Great Lakes debate
Kim Palmer | 11/14/07 @ 6:31pm
Last week, Cleveland City Council weighed in on the side of the Ohio House of Representatives in support of the long-awaited Great Lakes Compact (GLC).In an emergency resolution, council officially supported the findings of the Great Lakes Collaboration Implementation Act better known at the GLC. The resolution is mainly ceremonial in nature but is an attempt to put pressure on the Ohio Sente to pass House Bill 574-which was passed in the House and would ratify the agreement between the eight Great Lakes governors and the local governments of Ontario and Quebec.At the heart of the GLC is the creation of a binding multi-regional agreement to prohibit the selling of Great Lakes water to any area outside of the basin and would require comprehensive conservation plan for the Great Lakes.The GLC is considered by most over due and has received almost unanimous support.

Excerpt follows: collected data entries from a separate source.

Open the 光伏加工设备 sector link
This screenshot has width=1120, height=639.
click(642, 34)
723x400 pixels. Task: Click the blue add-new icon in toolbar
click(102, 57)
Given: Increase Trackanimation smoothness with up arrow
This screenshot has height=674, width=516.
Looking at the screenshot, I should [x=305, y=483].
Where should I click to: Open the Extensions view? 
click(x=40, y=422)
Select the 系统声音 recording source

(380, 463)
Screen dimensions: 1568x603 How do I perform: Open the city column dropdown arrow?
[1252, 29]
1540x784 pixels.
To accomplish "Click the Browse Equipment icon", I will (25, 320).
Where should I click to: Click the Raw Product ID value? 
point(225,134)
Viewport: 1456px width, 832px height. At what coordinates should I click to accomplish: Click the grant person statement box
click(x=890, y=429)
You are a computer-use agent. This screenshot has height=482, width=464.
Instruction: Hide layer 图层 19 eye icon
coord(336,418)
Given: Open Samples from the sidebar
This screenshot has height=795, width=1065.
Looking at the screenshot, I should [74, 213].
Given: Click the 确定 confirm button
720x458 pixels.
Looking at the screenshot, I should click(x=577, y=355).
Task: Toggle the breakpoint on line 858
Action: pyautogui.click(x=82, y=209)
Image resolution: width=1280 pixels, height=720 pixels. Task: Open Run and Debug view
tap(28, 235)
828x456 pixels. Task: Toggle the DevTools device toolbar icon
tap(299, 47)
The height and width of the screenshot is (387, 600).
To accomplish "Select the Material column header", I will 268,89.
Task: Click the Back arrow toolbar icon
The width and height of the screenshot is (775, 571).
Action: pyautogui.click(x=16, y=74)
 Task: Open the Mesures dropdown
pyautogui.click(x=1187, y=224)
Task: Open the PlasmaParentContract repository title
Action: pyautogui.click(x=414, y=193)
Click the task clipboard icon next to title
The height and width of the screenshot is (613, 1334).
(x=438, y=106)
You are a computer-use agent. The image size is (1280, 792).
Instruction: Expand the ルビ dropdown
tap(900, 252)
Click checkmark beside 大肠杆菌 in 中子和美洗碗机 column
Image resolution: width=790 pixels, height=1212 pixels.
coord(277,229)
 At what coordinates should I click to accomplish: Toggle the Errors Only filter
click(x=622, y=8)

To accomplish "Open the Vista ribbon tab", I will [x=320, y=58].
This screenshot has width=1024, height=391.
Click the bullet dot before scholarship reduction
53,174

The compact took seven years to complete and was the work of more than 1,500 individual with 140 scientists endorsing it.From that you would expect smooth sailing for the bill through the Ohio Senate, but issues brought up by State Sen. Tim Grendell (R-Chester Township) threaten the bill's passage. Grendell believes that wording deep in the GLC impinges on the private ownership of bodies of water within the Lake Erie basin.Although supporters of the bill have offered to modify language in order to address any private ownership issue, Grendell seems to be holding his ground prompting the City resolution. The bill has been shuttled to the Senate Rules Committee for further analysis, as reported in this article in a Fort Wayne paper.This private/public property issue has come up before and will probably continue as the reality of how to make significant improvements to Lake Erie water quality are realized. Although agreements have been in place since the early 1900s regarding international cooperation, the GLC is the first to back-up those sentiments with enforceable, funded law. The GLC was created not to enforce public trust designations on private lakes, but was written to protect Lake Erie from a "tipping point of irreversible change". Support from the city is welcomed and hopefully heralds a new era of cooperation among all Lake Erie stakeholders and a subsequent understanding from Ohio's politicians.